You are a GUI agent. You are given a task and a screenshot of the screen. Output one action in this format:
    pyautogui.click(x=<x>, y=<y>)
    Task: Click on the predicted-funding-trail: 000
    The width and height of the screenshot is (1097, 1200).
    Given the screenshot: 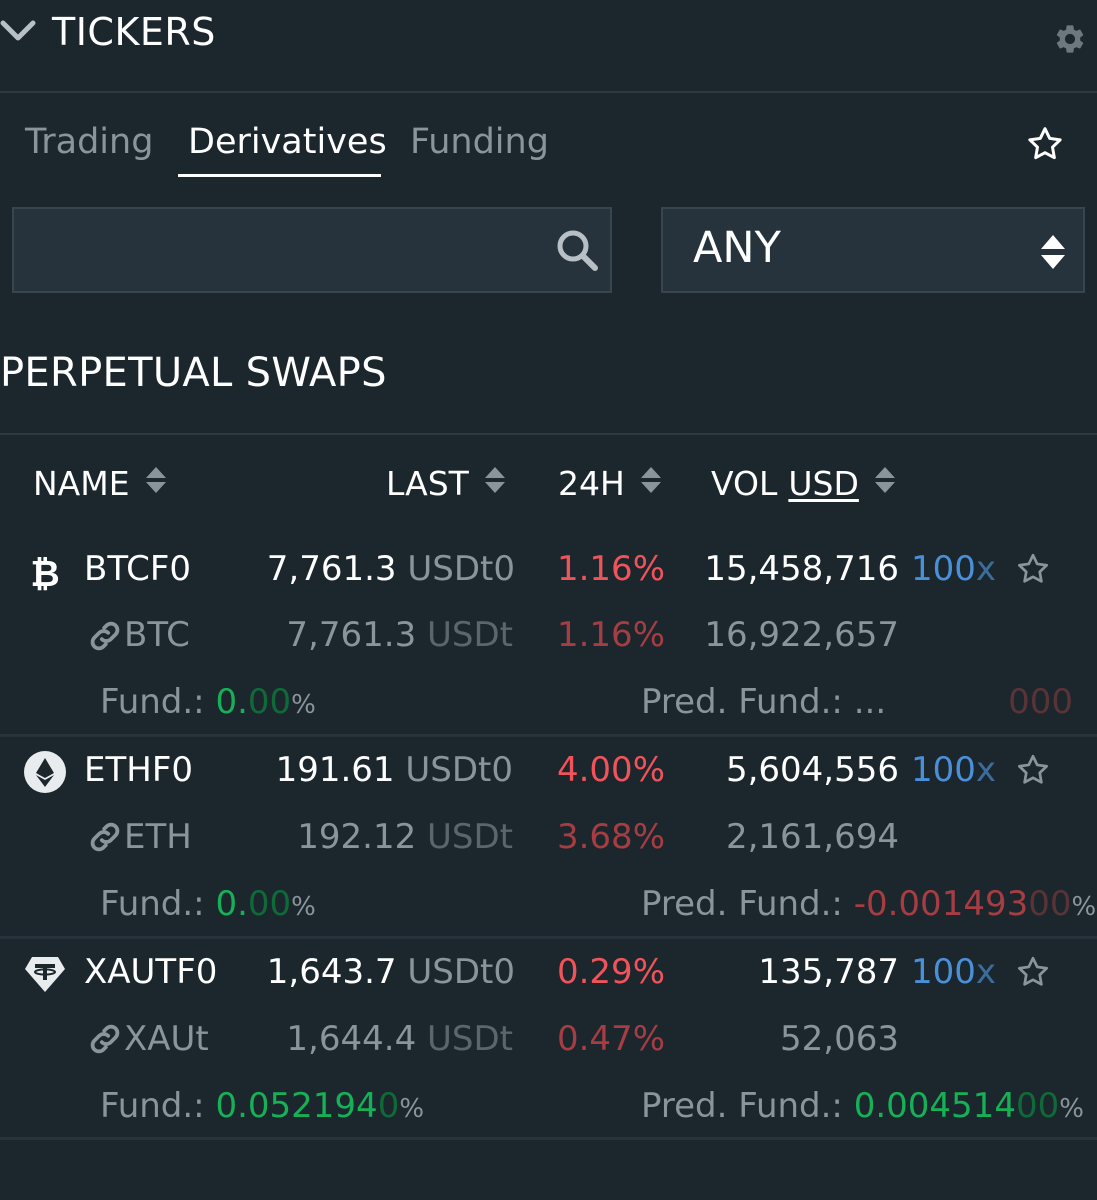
---------------
## EXERCISE BRIEF
Format all of the data above as a JSON list of strings, with one string per line and blank lines omitted. Leave the pictures out of the answer.

## RESULT
[
  "You are a GUI agent. You are given a task and a screenshot of the screen. Output one action in this format:",
  "    pyautogui.click(x=<x>, y=<y>)",
  "    Task: Click on the predicted-funding-trail: 000",
  "    The width and height of the screenshot is (1097, 1200).",
  "    Given the screenshot: "
]